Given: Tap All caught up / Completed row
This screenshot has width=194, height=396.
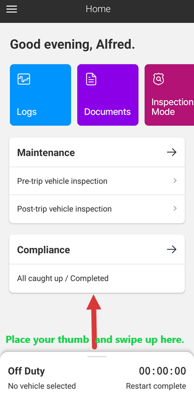Looking at the screenshot, I should click(x=97, y=278).
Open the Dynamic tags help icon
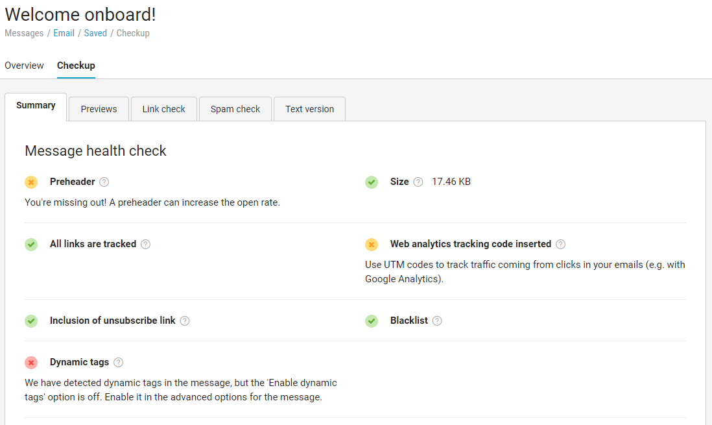This screenshot has height=425, width=712. [118, 363]
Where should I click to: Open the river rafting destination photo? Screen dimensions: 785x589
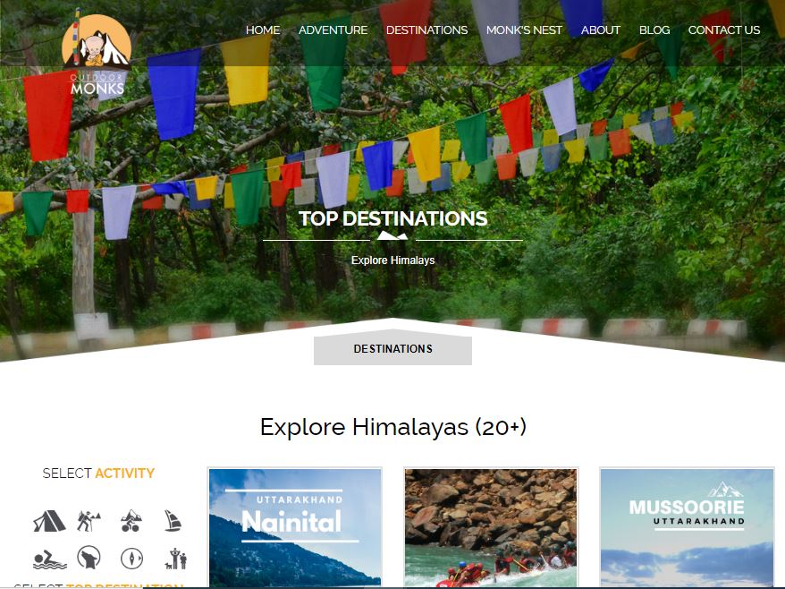tap(490, 527)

□ □ □

**AIM:**
Reproduce every line of the records above verbatim, leaving the pictures out.

**RESULT BELOW:**
Given: Tap All caught up / Completed row
This screenshot has width=194, height=396.
Looking at the screenshot, I should click(x=97, y=278).
Open the Dynamic tags help icon
This screenshot has height=425, width=712. [118, 363]
Where should I click to: Open the river rafting destination photo? Screen dimensions: 785x589
tap(490, 527)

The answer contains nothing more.